=== Source passage ===

|Judgments - Regina v Secretary of State For The Home Department, Ex Parte Zeqiri
36. After the judgement of Collins J the Home Office formed the view that although he had not expressly decided anything about pre-25 March 1999 certifications, the principle of the case should apply equally to them. This meant that the appeal in the Besnik Gashi case had little if any practical significance for any of the applicants in the same situation. They could all be re-certified. The Secretary of State therefore petitioned the House of Lords for leave to withdraw his appeal. On 26 October 2000 it was by leave withdrawn. On 2 November 2000 the Secretary of State wrote to the present respondent Mr Zeqiri. He referred to the judgment of Collins J and quoted the declarations which had in principle been approved and said:
37. Mr Zeqiri amended his application for judicial review to include a challenge to the decision of 2 November 2000. The application came before Moses J and was dismissed on 15 December 2000. On 12 March 2001 the Court of Appeal (Lord Phillips of Worth Matravers MR, Kennedy and Dyson LJJ) allowed Mr Zequiri's appeal and quashed the decision of 2 November. The grounds were, first, that Mr Zequiri had a legitimate expectation that unless the Secretary of State was successful in his appeal in the Besnik Gashi case, he and all other applicants whose cases had been adjourned pending the Besnik Gashi decision would receive substantive consideration of their asylum claims, and secondly that it was unfair of the Secretary of State, having left Mr Zeqiri in a state of uncertainty while he waited for the Besnik Gashi appeal to be heard, to remove him to Germany on other grounds. This would deprive him of what he regarded as the advantage of having his claim determined in the United Kingdom rather than Germany. Against that decision the Secretary of State appeals to your Lordships' House.

===

Exercise aim - According to the judgment excerpt, on what date did the Court of Appeal allow Mr Zeqiri's appeal and quash the decision of 2 November?

=== Supplied material ===

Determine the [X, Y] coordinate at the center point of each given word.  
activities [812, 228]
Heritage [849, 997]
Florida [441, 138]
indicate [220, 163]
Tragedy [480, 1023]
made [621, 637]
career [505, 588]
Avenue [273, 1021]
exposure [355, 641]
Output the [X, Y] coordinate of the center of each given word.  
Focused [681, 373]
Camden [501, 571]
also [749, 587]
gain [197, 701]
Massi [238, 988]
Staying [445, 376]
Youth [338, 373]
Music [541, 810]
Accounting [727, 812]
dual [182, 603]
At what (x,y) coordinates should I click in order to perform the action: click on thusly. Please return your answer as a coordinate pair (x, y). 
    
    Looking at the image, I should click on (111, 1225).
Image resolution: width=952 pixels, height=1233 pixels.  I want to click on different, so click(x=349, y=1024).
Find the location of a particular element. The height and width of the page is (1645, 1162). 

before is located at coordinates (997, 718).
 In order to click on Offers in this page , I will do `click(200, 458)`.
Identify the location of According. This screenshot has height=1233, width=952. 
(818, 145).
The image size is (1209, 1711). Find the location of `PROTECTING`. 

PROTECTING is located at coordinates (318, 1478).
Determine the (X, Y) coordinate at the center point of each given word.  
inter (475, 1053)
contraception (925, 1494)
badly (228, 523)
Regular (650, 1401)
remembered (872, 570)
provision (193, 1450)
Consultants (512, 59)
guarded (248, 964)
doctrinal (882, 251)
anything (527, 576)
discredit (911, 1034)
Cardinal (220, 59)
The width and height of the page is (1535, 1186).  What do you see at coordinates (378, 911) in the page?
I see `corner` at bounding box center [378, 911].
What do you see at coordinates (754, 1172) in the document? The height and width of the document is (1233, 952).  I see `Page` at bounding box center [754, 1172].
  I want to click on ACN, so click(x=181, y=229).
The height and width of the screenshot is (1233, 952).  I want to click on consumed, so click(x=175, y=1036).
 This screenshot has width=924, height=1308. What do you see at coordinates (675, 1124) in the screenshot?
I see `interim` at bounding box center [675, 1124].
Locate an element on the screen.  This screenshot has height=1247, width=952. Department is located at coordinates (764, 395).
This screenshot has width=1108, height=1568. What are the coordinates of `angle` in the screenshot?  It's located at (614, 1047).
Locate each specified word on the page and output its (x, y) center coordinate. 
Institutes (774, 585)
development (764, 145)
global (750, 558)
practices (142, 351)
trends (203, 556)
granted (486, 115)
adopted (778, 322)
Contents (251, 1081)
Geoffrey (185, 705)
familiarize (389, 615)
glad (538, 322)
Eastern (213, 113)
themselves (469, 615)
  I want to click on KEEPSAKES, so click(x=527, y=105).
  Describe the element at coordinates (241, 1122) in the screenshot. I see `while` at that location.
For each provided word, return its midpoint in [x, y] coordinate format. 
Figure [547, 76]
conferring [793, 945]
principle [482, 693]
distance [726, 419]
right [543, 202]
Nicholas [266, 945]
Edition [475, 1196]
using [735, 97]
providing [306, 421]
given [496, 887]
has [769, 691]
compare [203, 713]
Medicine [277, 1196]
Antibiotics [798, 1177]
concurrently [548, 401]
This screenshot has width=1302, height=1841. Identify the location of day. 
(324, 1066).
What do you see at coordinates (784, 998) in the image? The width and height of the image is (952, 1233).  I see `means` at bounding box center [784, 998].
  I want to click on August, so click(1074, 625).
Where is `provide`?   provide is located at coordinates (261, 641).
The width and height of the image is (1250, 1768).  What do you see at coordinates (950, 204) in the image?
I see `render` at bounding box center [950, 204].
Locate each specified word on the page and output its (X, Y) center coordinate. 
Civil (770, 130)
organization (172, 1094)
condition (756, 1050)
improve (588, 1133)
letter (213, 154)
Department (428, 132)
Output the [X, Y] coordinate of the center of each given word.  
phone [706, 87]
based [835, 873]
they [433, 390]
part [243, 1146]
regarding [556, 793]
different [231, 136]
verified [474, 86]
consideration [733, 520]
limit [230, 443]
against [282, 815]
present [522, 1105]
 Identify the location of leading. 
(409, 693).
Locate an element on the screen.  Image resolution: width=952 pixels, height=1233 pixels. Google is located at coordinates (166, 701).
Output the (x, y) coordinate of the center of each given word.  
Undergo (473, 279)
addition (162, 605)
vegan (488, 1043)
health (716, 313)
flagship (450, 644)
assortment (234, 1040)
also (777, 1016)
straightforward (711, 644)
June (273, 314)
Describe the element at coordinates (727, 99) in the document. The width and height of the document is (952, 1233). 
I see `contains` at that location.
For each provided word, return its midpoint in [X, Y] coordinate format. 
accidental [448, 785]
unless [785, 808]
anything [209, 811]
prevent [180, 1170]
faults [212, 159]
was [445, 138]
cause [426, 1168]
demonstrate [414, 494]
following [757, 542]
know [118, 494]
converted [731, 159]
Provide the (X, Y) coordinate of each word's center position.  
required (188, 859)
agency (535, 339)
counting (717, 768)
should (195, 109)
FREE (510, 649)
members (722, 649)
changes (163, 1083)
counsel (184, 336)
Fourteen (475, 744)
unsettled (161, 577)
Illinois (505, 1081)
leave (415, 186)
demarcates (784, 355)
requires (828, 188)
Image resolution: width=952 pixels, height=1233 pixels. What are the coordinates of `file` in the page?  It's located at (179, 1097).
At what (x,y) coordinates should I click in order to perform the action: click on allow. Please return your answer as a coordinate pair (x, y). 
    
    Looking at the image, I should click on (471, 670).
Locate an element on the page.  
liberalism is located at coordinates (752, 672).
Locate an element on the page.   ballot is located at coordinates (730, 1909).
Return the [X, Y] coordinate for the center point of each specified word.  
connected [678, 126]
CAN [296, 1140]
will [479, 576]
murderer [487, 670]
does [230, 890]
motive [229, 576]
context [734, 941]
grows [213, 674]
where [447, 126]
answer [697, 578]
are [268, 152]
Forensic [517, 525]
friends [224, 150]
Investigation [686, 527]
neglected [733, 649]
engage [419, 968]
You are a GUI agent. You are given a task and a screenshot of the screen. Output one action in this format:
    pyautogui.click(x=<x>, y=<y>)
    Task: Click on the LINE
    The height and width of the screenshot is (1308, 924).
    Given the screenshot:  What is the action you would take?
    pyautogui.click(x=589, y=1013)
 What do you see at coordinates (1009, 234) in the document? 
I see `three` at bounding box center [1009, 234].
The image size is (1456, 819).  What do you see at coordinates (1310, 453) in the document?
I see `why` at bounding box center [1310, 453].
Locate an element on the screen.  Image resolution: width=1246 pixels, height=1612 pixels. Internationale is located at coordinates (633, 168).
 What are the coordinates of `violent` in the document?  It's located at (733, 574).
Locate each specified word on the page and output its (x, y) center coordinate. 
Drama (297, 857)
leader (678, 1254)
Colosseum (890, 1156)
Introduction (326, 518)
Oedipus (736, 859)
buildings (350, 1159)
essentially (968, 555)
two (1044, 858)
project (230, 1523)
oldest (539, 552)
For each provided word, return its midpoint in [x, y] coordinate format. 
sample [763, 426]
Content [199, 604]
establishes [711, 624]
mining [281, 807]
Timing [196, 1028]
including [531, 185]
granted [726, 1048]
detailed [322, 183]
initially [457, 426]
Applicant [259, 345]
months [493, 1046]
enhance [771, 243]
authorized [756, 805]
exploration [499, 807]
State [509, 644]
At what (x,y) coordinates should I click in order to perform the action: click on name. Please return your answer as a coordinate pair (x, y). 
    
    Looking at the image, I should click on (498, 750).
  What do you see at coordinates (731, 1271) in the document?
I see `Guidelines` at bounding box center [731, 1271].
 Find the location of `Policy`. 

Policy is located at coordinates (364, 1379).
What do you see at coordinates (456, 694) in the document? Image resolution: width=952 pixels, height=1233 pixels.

===

Exercise result - 12 March 2001